▶ [DATA TO EXAMINE]:
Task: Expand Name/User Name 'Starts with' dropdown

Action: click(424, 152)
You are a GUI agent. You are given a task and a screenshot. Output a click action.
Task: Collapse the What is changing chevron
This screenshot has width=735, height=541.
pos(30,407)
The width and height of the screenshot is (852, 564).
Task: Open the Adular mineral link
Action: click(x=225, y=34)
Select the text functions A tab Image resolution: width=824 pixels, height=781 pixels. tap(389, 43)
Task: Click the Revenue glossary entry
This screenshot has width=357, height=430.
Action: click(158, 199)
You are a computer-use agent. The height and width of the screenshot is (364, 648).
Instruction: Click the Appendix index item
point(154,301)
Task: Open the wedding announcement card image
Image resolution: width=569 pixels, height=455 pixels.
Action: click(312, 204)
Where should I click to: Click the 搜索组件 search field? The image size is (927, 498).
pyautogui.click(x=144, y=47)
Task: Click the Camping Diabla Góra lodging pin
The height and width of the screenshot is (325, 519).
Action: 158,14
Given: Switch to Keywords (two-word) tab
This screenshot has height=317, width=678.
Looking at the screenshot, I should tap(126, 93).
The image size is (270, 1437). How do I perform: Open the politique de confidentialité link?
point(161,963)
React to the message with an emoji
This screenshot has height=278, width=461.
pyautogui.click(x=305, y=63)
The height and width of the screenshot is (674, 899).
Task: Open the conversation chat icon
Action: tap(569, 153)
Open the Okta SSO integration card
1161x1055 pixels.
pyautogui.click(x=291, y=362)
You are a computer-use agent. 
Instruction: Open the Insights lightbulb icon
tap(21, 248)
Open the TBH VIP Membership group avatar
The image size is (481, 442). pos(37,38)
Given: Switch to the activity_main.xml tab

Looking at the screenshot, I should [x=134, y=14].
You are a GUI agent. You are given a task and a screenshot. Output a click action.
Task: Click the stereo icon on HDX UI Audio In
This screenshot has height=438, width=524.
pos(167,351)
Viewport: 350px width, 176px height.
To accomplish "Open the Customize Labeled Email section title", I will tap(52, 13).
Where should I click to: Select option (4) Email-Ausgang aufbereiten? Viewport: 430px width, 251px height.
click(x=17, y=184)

▶ [TASK REQUIREMENTS]: Respond with nothing but the number of lines in the data above that include the word "card".

▶ [SOLVED PROBLEM]: 2